A sorrowful story of evil folly and treachery: a splendid story of steadfastness to the end: of glorious martyrdom. The refusal to allow himself to be ransomed at his pillaged people's cost; the greed of the Danes; the death-stroke given him, we are told, in another chronicle, in mercy, to put an end to his sufferings, given him by a newly-made convert of his. And see how the Church has shown us, in her canonisation as a martyr saint, of this man, who died not directly to testify to the truth of the religion of Jesus, but for the sake of justice, that justice is the outcome of Christianity, and that he who dies for justice sake dies for God.
It was said by Lanfrane that Æfeah was not a martyr, because he had not died for the Faith; but St Anselm said he was a true martyr, because he died for justice and charity.
CHAPTER XII
Abbot Ælfric, writer of Homilies, Lives of Saints, and other works. Wulfstan, Archbishop of Canterbury.

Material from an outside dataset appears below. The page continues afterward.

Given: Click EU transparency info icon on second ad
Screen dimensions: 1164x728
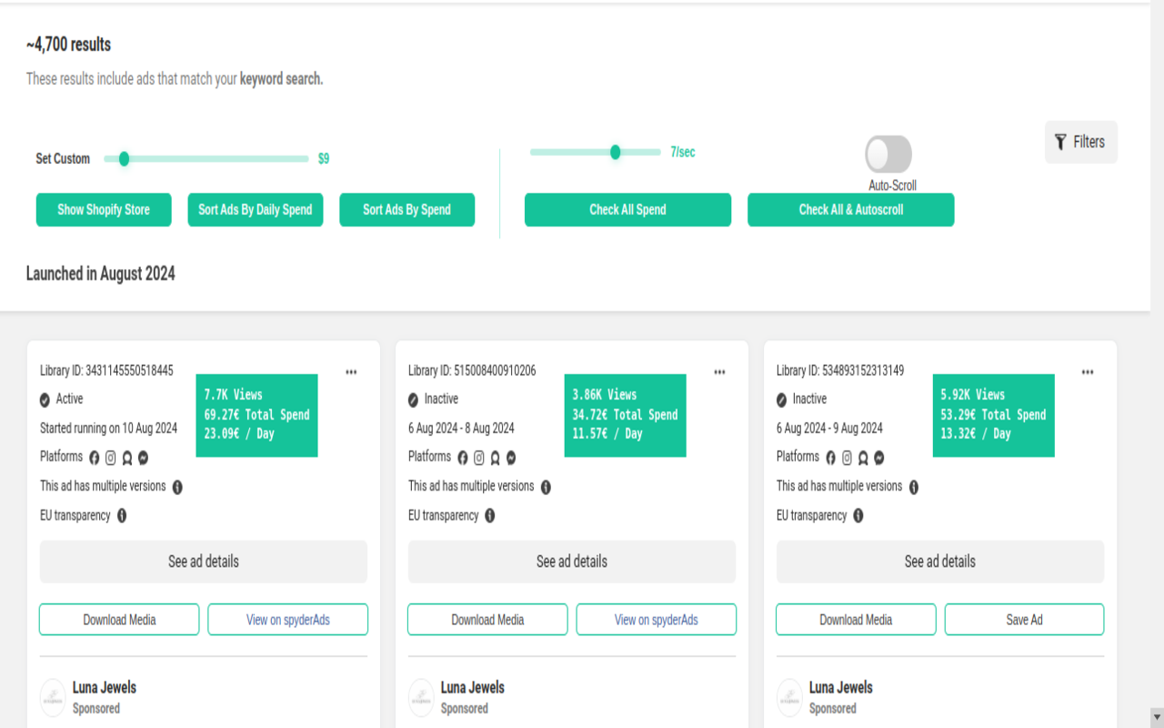Looking at the screenshot, I should [x=490, y=516].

The greatest of English prose-writers before the Conquest was Ælfric, who was educated at the school at Winchester which Æthelwold, a pupil of St Dunstan, had founded. His works are very numerous. He wrote Homilies, or Sermons, on Scriptural subjects, and Lives of the Saints. I have quoted a passage about "Judith," which occurs in the summary of the books of the Old Testament, written for a friend of his, one Sigeweard, who had often asked him for English writings, which he had delayed giving him until after he had, at Sigeweard's earnest request, come to his house, and then Sigeweard had complained to him that he could not get at his writings. This little incident reminds us how differently from now people had to arrange about books and writings, and how much more dependent they were on teaching through the ear and the eye.
I must give you a little specimen of Ælfric's writing, a piece taken from his beautiful homily on Holy Innocents' Day. It is in very simple, direct language, and I think you will say it is not without a touch of that lovely thing which it is easy to feel and hard to define—poetry. I should like to have heard the sermon, and I hope you will feel somewhat as I do!
"Christ despised not His young soldiers, although he was not present in body at their slaughter. Blessed were they born that they might for His sake suffer death. Happy is that their (tender) age, which was not yet able to confess Christ, and was allowed to suffer for Christ. They were the Saviour's witnesses, although as yet they knew Him not. They were not ripe for the slaughter, but yet did they blessedly die to live! Blessed was their birth, for they found eternal life on the threshold of this present life. They were snatched from mother-breasts, but they were straightway given into the keeping of angel-bosoms. The cruel persecutor (Herod) could with no service benefit those little ones so greatly as he benefited them with the hatred of his cruel persecution. They are called martyrs' blossoms because they were as blossoms upspringing in the cold of earth's unbelief, thus withered with the frost of persecution. Blessed are the wombs that bare them, and the breasts which suckled such as these. The mothers indeed suffered in the martyrdom of their children; the sword which pierced the children's limbs pierced to the mothers' hearts: and it must needs be that they be sharers of the eternal reward, when they were companions in the suffering."